# I made GOAT BUTTER and it's AWESOME!



## nightskyfarm

I DID make Goat Butter. It's AWESOME! The cream was chilled overnight and was thick enough to hold up a spoon! I had to add a bit of water so the churn would spin. I made 1.61 lbs. of butter which came from 4.5 gallons of milk! (Now, the herd is Alpine Saanen and La Mancha and I think those La Manchas are the ones putting out the BF.) I cut the butter into quarter pound slices. I am liking my cream separator and butter churn. dance:

I am thinking of adding 4 - 5 Nigerian Dwarf does next season to increase my overall BF. Good idea?
Are the purchasing guidelines the same when looking at Nigerians or are there some unique traits I need to be aware of?


----------



## hsmomof4

Yes, goat butter is the BOMB!!! :biggrin


----------



## Guest

You want to make sure your Nigerians come from good milking lines, like any other breed, there are some that are not so good at capacity.. Other than that no unique traits to look for.. 
Nothing better than fresh goat butter, with crackers.. love it... 
My Nigerians have such a high BF content, I can skim it.. don't need a separator..


----------



## nightskyfarm

I can only imagine how the added BF will help in the cheese room! I have 2 local breeders of Nigerians that I am working with to get me some high quality stock. Can they milk through like some of my "big" girls?


----------



## Guest

I have one line that does milk thru like the big girls, but not all of them do.. The one thing that I have noticed about them vs the other breeds, as soon as they are pg, they try to dry themselves up.. try.. I don't let them.. keep milking them ...


----------



## jdranch

I took a soap class awhile back and met someone who made butter from goat's milk. She didn't own a microwave but said her most used favorite kitchen *appliance* was her cream separator. Did it taste like butter made from cows? What butter churn and separator do you use?


----------



## nightskyfarm

This is the cream separator that I have: http://www.coburn.com/display/product.asp?ProdId=10295&CatId=64&BaseCatID=0 
Of course it is more expensive now than when I bought mine. Mine was $395 back in 2006 and is was sold as used, but barely. SS bowl and screens, heavy duty motor (sounda like a jet engine without the whine) actually it's very quiet. The brand is Kamdhenu it is made in India. Had directions in English, not that's a plus. They are all a pain to clean because of the number of parts. And you do need to have a minimum of three gallons to operate it. Many of the foreign ones need converters to operate on our current; this one does not.

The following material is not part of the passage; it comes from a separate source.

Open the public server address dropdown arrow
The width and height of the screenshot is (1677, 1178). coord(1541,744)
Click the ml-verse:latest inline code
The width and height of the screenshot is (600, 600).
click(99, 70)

As far as the quality of the butter .......... IT IS FAB! Tastes sweet and creamy,mine has not off taste. Yes it is NOT cultured. I can only imagine what cultured butter would taste like and I might try that next. When soft, right after churning, washing and salting, I pack the molds and put them in the freezer for a couple hours, then remove the butter and package. I keep frozen until I want to use it.


----------



## hsmomof4

It tastes better than butter from cows (of course.  ) My family loves it. DH grumbled at first when I bought a cream separator and then a churn (I got the churn at a flea market...it's an antique) but once he tried the butter, he stopped grumbling.


----------



## nightskyfarm

Stacey is right on. It really is AMAZING and I don't think I want to use the Cow Butter I make anymore. And that is really great butter too! Mostly because I make it.


----------



## jdranch

nightskyfarm said:


> Stacey is right on. It really is AMAZING and I don't think I want to use the Cow Butter I make anymore. And that is really great butter too! Mostly because I make it.


Don't let Emily and Annabelle hear you say that!


----------



## nightskyfarm

Ssh - Then I'll say it very quietly. I really do LOVE my cowies though! Emily is due to calve 1 February!! And Annabelle ended up open and was just bred to a Guernsey and if she takes, her due date would be 17 August. That's my middle son's B-day what do you know.


----------



## Anita Martin

Jennifer, I'm also thinking of adding just one Nigerian to my herd....but I need teats....do the herds you are looking at have good milking lines with teats big enough not to cause hand cramps?


----------



## jdranch

BTW, what did you do with the milk that had the cream separated out from it?


----------



## nightskyfarm

I will use it for soaping and to feed back to piggies!


----------



## nightskyfarm

Anita, I am looking a Sally Hurst's goats. She hand milks all of them! And does not seem to have a difficult time with it. They raise Nigerians and Obers. The name of their herd is Tobacco Creek.


----------



## jdranch

Just curious- do you have to pasteurize?


----------



## nightskyfarm

I have to pasteurize because I am regulated, so I pasteurize the milk and cool to 100 degrees and then separate. Do not try to pasteurize the cream, it will scorch because it is so thick.


----------



## jdranch

good to know- tfs!


----------